[START]

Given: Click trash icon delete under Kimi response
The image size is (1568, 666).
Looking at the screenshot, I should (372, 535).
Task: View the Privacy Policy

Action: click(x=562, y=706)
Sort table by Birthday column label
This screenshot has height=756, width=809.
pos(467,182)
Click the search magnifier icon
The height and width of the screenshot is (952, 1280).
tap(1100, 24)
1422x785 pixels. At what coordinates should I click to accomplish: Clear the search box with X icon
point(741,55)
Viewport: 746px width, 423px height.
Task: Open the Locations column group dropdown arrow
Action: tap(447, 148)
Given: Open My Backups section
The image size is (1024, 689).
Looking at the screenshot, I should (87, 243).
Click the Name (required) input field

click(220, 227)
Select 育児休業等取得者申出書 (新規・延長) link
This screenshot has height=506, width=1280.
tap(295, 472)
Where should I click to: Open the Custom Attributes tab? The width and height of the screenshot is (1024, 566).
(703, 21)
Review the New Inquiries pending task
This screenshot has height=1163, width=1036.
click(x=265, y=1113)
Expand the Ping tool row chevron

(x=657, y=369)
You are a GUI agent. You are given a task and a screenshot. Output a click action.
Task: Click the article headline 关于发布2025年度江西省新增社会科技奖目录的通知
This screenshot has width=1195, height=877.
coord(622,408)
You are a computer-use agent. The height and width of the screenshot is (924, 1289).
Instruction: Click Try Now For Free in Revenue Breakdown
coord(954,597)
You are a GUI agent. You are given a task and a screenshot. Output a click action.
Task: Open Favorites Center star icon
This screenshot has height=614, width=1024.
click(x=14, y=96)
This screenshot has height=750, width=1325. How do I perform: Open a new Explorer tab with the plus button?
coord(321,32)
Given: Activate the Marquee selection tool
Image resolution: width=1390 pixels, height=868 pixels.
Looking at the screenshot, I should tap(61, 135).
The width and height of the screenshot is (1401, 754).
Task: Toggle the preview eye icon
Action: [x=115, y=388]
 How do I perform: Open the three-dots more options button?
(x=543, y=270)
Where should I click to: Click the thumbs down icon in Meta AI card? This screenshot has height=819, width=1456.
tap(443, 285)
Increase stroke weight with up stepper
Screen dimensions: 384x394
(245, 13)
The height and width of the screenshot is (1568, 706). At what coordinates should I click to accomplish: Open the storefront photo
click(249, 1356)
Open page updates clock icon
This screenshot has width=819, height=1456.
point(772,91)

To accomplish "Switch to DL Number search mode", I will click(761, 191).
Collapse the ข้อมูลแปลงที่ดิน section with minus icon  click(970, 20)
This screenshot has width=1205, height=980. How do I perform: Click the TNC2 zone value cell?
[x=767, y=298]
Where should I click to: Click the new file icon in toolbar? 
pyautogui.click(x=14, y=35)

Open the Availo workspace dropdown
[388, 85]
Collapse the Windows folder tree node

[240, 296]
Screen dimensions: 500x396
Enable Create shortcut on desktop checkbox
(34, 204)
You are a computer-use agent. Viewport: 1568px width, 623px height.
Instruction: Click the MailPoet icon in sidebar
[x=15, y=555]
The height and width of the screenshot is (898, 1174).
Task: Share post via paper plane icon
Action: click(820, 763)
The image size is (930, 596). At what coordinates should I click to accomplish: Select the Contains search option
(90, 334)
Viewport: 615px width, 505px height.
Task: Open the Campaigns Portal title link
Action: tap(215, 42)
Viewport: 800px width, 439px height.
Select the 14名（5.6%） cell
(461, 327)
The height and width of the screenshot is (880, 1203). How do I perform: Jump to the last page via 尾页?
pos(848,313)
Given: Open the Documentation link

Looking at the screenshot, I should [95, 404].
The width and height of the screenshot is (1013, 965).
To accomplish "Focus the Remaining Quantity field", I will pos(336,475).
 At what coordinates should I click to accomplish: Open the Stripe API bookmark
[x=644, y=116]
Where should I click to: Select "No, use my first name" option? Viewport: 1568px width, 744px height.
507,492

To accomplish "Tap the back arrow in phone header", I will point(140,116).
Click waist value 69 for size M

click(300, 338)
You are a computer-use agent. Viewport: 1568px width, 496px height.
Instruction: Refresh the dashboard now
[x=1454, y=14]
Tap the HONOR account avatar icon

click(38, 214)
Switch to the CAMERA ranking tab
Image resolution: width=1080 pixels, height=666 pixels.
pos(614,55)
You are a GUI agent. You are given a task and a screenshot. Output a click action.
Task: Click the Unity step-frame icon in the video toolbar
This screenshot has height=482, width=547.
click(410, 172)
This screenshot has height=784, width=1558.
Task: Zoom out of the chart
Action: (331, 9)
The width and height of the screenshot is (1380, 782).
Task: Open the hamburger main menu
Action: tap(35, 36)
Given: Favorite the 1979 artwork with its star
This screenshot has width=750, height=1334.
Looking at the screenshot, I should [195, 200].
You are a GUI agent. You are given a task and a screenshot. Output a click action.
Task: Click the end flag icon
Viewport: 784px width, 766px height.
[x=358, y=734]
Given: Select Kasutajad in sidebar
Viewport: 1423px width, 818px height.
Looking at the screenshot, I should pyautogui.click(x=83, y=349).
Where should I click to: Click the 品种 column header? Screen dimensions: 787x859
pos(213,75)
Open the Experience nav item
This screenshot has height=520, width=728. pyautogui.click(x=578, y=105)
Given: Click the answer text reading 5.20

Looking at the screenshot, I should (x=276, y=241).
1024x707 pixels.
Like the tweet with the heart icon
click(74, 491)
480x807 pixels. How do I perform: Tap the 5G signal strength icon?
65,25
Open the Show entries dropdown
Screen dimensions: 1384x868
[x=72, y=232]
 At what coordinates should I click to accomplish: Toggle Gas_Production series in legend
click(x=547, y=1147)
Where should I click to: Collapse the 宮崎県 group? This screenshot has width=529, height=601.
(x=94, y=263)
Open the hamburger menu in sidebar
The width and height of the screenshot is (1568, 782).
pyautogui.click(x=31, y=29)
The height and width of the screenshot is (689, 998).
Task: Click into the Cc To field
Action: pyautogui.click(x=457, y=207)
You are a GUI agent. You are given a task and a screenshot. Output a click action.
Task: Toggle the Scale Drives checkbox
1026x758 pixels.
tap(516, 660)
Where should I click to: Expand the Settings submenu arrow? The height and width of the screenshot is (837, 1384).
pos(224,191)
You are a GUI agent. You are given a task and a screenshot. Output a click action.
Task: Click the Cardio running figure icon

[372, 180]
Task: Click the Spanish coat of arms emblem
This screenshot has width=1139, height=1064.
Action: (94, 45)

[END]

§ **Directions for this task**: Copy all of the records above verbatim.

§ **Finished answer**:
Given: Click trash icon delete under Kimi response
The image size is (1568, 666).
Looking at the screenshot, I should (372, 535).
Task: View the Privacy Policy

Action: click(x=562, y=706)
Sort table by Birthday column label
This screenshot has height=756, width=809.
pos(467,182)
Click the search magnifier icon
The height and width of the screenshot is (952, 1280).
tap(1100, 24)
1422x785 pixels. At what coordinates should I click to accomplish: Clear the search box with X icon
point(741,55)
Viewport: 746px width, 423px height.
Task: Open the Locations column group dropdown arrow
Action: tap(447, 148)
Given: Open My Backups section
The image size is (1024, 689).
Looking at the screenshot, I should (87, 243).
Click the Name (required) input field

click(220, 227)
Select 育児休業等取得者申出書 (新規・延長) link
This screenshot has height=506, width=1280.
tap(295, 472)
Where should I click to: Open the Custom Attributes tab? The width and height of the screenshot is (1024, 566).
(703, 21)
Review the New Inquiries pending task
This screenshot has height=1163, width=1036.
click(x=265, y=1113)
Expand the Ping tool row chevron

(x=657, y=369)
You are a GUI agent. You are given a task and a screenshot. Output a click action.
Task: Click the article headline 关于发布2025年度江西省新增社会科技奖目录的通知
This screenshot has width=1195, height=877.
coord(622,408)
You are a computer-use agent. The height and width of the screenshot is (924, 1289).
Instruction: Click Try Now For Free in Revenue Breakdown
coord(954,597)
You are a GUI agent. You are given a task and a screenshot. Output a click action.
Task: Open Favorites Center star icon
This screenshot has height=614, width=1024.
click(x=14, y=96)
This screenshot has height=750, width=1325. How do I perform: Open a new Explorer tab with the plus button?
coord(321,32)
Given: Activate the Marquee selection tool
Image resolution: width=1390 pixels, height=868 pixels.
Looking at the screenshot, I should tap(61, 135).
The width and height of the screenshot is (1401, 754).
Task: Toggle the preview eye icon
Action: [x=115, y=388]
 How do I perform: Open the three-dots more options button?
(x=543, y=270)
Where should I click to: Click the thumbs down icon in Meta AI card? This screenshot has height=819, width=1456.
tap(443, 285)
Increase stroke weight with up stepper
Screen dimensions: 384x394
(245, 13)
The height and width of the screenshot is (1568, 706). At what coordinates should I click to accomplish: Open the storefront photo
click(249, 1356)
Open page updates clock icon
This screenshot has width=819, height=1456.
point(772,91)

To accomplish "Switch to DL Number search mode", I will click(761, 191).
Collapse the ข้อมูลแปลงที่ดิน section with minus icon  click(970, 20)
This screenshot has width=1205, height=980. How do I perform: Click the TNC2 zone value cell?
[x=767, y=298]
Where should I click to: Click the new file icon in toolbar? 
pyautogui.click(x=14, y=35)

Open the Availo workspace dropdown
[388, 85]
Collapse the Windows folder tree node

[240, 296]
Screen dimensions: 500x396
Enable Create shortcut on desktop checkbox
(34, 204)
You are a computer-use agent. Viewport: 1568px width, 623px height.
Instruction: Click the MailPoet icon in sidebar
[x=15, y=555]
The height and width of the screenshot is (898, 1174).
Task: Share post via paper plane icon
Action: click(820, 763)
The image size is (930, 596). At what coordinates should I click to accomplish: Select the Contains search option
(90, 334)
Viewport: 615px width, 505px height.
Task: Open the Campaigns Portal title link
Action: tap(215, 42)
Viewport: 800px width, 439px height.
Select the 14名（5.6%） cell
(461, 327)
The height and width of the screenshot is (880, 1203). How do I perform: Jump to the last page via 尾页?
pos(848,313)
Given: Open the Documentation link

Looking at the screenshot, I should [95, 404].
The width and height of the screenshot is (1013, 965).
To accomplish "Focus the Remaining Quantity field", I will pos(336,475).
 At what coordinates should I click to accomplish: Open the Stripe API bookmark
[x=644, y=116]
Where should I click to: Select "No, use my first name" option? Viewport: 1568px width, 744px height.
507,492

To accomplish "Tap the back arrow in phone header", I will point(140,116).
Click waist value 69 for size M

click(300, 338)
You are a computer-use agent. Viewport: 1568px width, 496px height.
Instruction: Refresh the dashboard now
[x=1454, y=14]
Tap the HONOR account avatar icon

click(38, 214)
Switch to the CAMERA ranking tab
Image resolution: width=1080 pixels, height=666 pixels.
pos(614,55)
You are a GUI agent. You are given a task and a screenshot. Output a click action.
Task: Click the Unity step-frame icon in the video toolbar
This screenshot has height=482, width=547.
click(410, 172)
This screenshot has height=784, width=1558.
Task: Zoom out of the chart
Action: (331, 9)
The width and height of the screenshot is (1380, 782).
Task: Open the hamburger main menu
Action: tap(35, 36)
Given: Favorite the 1979 artwork with its star
This screenshot has width=750, height=1334.
Looking at the screenshot, I should [195, 200].
You are a GUI agent. You are given a task and a screenshot. Output a click action.
Task: Click the end flag icon
Viewport: 784px width, 766px height.
[x=358, y=734]
Given: Select Kasutajad in sidebar
Viewport: 1423px width, 818px height.
Looking at the screenshot, I should pyautogui.click(x=83, y=349).
Where should I click to: Click the 品种 column header? Screen dimensions: 787x859
pos(213,75)
Open the Experience nav item
This screenshot has height=520, width=728. pyautogui.click(x=578, y=105)
Given: Click the answer text reading 5.20

Looking at the screenshot, I should (x=276, y=241).
1024x707 pixels.
Like the tweet with the heart icon
click(74, 491)
480x807 pixels. How do I perform: Tap the 5G signal strength icon?
65,25
Open the Show entries dropdown
Screen dimensions: 1384x868
[x=72, y=232]
 At what coordinates should I click to accomplish: Toggle Gas_Production series in legend
click(x=547, y=1147)
Where should I click to: Collapse the 宮崎県 group? This screenshot has width=529, height=601.
(x=94, y=263)
Open the hamburger menu in sidebar
The width and height of the screenshot is (1568, 782).
pyautogui.click(x=31, y=29)
The height and width of the screenshot is (689, 998).
Task: Click into the Cc To field
Action: pyautogui.click(x=457, y=207)
You are a GUI agent. You are given a task and a screenshot. Output a click action.
Task: Toggle the Scale Drives checkbox
1026x758 pixels.
tap(516, 660)
Where should I click to: Expand the Settings submenu arrow? The height and width of the screenshot is (837, 1384).
pos(224,191)
You are a GUI agent. You are given a task and a screenshot. Output a click action.
Task: Click the Cardio running figure icon

[372, 180]
Task: Click the Spanish coat of arms emblem
This screenshot has width=1139, height=1064.
Action: (94, 45)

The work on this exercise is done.